Jace battled her way to this backwater of the market and then hesitated, torn with indecision. She had only the one item to trade. She wished she had a better idea of its worth. Vandien had held it in high regard, but that gave her no indication of what she should ask for it. Ornaments of cold metal she did not know or desire, but she equated them vaguely with carved wooden beads for a child, or the garlands of sweet herbs the young men sometimes wove into their hair. She decided on the old woman with her heaps of vegetables; not only did she offer a greater variety of what Jace recognized as food, but there was a homely, familiar air to her in the way she crouched on her mat. Her long greying hair hung loose to her shoulders. She wore a simple sleeveless garment that would hang to her feet when she stood but now bunched about her on the mat. Jace was hopeful at the sight of the pale metal bangles on her wrist. Perhaps she favored these metal ornaments.

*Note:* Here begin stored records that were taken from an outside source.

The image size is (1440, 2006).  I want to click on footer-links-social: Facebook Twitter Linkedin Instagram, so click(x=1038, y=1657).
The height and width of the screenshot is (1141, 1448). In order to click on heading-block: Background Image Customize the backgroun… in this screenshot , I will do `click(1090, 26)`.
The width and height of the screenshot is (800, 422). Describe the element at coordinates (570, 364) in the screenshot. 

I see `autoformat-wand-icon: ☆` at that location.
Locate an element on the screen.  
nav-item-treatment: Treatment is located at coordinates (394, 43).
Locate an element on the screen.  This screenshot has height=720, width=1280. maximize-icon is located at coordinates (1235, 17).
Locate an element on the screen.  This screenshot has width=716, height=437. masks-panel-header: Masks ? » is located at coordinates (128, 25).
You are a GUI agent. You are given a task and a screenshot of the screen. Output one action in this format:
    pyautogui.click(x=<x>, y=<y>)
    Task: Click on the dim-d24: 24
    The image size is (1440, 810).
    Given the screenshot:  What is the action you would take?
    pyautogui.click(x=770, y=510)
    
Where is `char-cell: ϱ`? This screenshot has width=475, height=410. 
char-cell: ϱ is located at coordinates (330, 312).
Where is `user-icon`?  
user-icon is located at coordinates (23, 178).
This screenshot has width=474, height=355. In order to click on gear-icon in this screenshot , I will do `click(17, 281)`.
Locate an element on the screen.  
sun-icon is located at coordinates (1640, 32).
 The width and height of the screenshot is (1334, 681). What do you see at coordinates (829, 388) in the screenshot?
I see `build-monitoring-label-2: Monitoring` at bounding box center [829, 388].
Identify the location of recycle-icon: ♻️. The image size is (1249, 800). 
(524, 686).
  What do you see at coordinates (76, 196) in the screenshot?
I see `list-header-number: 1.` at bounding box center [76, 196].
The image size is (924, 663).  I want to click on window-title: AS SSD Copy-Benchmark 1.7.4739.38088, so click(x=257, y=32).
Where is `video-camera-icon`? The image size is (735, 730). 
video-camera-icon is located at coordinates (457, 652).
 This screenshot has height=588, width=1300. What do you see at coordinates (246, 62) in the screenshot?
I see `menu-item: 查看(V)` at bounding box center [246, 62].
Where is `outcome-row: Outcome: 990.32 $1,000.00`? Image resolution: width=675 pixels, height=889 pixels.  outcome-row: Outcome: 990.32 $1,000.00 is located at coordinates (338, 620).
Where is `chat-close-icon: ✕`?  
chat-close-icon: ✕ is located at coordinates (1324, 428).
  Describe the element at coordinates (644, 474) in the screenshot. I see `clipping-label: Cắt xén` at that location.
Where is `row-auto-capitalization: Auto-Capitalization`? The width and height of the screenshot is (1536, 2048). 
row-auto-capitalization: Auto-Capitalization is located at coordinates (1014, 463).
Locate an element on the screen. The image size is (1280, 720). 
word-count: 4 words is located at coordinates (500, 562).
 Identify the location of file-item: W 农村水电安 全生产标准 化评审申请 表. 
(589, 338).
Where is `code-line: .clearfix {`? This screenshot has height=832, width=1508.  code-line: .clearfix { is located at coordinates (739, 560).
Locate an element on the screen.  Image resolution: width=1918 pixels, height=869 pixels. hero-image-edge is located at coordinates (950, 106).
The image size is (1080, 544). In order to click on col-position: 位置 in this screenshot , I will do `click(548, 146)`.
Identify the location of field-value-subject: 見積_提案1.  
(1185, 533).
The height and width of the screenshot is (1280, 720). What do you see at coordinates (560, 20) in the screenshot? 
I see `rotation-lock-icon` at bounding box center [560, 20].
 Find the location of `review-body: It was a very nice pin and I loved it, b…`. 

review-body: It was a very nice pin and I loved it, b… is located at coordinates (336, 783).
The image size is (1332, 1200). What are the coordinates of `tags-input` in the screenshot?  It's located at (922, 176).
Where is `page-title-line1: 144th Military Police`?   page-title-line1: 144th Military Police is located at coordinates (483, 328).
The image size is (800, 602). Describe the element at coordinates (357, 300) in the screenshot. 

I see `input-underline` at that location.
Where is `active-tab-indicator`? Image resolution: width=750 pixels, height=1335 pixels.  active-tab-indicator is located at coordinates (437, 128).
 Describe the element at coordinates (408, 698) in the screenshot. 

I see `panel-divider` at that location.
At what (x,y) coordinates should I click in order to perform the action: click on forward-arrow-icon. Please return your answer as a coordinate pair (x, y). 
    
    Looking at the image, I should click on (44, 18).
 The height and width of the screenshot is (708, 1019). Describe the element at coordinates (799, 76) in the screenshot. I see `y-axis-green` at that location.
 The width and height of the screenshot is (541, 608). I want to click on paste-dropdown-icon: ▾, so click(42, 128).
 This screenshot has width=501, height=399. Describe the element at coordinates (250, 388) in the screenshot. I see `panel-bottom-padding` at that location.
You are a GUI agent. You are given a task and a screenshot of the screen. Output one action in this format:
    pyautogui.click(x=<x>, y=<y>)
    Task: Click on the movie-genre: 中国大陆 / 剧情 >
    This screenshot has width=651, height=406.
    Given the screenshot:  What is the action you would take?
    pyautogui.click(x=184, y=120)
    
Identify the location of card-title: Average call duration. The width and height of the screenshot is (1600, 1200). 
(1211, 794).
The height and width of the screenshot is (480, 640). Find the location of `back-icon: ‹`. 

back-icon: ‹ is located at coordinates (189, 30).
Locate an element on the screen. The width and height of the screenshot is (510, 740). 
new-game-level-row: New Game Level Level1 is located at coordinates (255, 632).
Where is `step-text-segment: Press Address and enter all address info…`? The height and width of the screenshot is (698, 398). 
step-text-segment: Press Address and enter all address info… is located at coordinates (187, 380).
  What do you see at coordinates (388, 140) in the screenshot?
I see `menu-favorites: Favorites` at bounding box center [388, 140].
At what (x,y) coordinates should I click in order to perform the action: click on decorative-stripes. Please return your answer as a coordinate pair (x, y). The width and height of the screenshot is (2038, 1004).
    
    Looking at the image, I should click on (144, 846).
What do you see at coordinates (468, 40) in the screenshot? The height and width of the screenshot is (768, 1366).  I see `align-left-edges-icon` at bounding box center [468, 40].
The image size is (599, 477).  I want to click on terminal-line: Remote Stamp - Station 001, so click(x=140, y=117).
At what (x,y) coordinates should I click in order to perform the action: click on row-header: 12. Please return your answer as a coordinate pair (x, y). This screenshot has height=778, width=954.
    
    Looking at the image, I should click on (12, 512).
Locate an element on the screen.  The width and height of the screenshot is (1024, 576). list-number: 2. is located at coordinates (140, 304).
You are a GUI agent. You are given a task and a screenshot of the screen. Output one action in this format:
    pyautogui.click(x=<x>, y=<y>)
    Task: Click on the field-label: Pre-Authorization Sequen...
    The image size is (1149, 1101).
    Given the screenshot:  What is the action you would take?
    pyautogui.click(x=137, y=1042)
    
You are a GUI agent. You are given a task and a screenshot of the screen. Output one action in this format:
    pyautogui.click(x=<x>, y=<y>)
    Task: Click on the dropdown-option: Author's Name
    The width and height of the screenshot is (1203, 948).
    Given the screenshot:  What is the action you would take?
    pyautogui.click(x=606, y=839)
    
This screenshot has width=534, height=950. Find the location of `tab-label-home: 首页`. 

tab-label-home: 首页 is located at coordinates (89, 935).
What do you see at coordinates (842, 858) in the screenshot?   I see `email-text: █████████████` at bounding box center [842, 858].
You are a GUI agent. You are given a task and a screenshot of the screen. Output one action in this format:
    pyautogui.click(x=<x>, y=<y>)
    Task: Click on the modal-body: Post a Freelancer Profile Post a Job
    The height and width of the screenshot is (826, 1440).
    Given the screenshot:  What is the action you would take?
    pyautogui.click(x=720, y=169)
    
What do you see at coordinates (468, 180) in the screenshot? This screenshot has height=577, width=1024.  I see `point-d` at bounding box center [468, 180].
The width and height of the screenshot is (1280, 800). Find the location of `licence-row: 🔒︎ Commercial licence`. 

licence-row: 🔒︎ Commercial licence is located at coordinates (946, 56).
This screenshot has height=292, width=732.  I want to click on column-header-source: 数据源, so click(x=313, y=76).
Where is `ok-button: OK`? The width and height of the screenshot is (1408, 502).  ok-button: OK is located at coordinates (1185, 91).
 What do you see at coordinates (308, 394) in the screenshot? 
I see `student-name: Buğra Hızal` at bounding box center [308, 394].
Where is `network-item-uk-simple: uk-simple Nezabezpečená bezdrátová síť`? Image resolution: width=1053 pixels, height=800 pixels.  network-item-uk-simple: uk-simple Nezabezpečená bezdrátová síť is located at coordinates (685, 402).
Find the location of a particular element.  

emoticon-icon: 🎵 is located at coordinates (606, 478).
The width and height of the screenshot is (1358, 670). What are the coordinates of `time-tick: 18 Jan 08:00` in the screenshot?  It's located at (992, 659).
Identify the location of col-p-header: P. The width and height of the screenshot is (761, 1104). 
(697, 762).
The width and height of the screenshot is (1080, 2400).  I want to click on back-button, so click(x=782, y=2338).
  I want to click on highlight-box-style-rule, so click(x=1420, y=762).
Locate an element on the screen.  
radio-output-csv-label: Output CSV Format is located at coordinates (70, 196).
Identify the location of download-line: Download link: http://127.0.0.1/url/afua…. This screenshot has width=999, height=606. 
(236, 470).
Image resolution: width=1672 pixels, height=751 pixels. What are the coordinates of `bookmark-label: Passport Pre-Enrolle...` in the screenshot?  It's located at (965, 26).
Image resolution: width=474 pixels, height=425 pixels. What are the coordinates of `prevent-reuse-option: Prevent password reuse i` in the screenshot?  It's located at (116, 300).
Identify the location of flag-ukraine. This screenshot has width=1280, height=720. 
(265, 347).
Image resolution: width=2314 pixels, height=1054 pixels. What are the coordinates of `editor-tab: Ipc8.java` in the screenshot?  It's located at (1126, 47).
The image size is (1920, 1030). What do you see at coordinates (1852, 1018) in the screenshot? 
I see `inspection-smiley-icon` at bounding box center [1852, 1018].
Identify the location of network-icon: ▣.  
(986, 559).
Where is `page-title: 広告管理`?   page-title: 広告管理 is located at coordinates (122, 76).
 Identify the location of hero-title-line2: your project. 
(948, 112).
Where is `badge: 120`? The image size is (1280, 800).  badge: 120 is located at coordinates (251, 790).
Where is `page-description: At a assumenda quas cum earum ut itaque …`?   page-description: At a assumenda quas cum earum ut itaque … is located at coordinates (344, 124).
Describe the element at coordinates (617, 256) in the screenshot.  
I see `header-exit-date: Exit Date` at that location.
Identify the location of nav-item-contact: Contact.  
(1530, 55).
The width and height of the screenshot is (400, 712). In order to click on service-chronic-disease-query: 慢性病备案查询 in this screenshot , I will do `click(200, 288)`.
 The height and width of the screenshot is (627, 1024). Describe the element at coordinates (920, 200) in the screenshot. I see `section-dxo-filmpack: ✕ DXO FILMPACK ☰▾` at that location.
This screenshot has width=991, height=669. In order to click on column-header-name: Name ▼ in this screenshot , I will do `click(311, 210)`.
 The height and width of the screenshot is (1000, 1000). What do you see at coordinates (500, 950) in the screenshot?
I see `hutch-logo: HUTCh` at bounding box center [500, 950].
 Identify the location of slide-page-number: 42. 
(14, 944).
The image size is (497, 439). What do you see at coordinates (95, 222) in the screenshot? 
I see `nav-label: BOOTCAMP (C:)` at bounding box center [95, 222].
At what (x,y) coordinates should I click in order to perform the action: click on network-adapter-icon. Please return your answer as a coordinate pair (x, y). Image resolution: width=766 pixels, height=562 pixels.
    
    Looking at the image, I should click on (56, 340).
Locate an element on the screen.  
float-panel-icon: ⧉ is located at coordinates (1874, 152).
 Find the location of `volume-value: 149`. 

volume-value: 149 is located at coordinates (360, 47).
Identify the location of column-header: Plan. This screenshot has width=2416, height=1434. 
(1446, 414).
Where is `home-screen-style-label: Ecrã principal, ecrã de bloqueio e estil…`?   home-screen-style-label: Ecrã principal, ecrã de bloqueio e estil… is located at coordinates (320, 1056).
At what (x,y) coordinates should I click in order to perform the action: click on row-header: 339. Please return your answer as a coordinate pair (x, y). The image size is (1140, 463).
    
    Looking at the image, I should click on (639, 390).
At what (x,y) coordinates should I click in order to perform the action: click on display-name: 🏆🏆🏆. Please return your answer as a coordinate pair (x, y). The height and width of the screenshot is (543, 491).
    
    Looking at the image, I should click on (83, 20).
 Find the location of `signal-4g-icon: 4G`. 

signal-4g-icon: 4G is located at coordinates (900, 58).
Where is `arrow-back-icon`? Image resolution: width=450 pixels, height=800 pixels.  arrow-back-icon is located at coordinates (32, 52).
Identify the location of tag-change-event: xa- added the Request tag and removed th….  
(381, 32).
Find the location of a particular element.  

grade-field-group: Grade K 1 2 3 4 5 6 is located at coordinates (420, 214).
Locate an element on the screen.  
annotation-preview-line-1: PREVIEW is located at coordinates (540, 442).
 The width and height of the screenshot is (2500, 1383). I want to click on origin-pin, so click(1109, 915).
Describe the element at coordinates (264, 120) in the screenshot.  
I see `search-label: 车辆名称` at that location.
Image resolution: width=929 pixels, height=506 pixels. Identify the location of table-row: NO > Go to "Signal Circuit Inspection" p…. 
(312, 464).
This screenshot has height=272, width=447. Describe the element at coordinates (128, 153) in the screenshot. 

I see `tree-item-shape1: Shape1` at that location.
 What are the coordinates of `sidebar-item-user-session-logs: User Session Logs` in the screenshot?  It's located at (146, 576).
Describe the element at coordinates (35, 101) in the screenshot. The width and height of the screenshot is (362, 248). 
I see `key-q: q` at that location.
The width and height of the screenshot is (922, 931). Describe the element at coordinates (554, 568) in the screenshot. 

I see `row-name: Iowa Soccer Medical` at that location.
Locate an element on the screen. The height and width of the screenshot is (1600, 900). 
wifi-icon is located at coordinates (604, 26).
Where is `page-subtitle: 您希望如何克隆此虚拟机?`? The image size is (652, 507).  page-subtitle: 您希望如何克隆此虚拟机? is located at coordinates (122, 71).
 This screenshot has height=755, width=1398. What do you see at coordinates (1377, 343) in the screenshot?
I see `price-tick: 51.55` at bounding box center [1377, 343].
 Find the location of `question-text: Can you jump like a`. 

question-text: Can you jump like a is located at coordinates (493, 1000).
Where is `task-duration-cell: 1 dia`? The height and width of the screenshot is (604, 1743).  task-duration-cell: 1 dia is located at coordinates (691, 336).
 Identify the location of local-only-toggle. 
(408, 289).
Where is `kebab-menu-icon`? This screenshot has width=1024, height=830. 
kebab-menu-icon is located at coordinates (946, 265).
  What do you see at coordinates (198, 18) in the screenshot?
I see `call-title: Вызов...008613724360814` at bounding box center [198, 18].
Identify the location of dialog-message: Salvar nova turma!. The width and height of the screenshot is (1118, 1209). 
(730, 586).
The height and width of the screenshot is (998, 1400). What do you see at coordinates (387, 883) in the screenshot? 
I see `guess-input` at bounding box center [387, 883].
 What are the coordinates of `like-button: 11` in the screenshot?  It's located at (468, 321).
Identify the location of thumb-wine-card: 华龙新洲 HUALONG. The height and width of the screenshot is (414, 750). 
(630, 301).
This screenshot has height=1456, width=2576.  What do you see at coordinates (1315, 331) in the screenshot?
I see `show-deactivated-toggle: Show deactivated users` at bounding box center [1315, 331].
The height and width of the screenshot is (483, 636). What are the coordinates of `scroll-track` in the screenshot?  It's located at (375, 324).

As soon as she paused before the old woman's mat, she was fixed with eyes as bright as stream pebbles. 'Fresh greens?' the woman creaked hopefully. 'Plump juicy root plants, pulled just this morning? Calms the stomach and soothes the bowels!'
'I wish to trade, yes,' Jace replied artlessly to the woman's chant. 'What will you give me for this?'
She opened her hand and dangled the tiny hawk before the woman, who scowled at it. This was not honest coin! Her old eyes darted suspiciously over Jace's strange garb and pale eyes.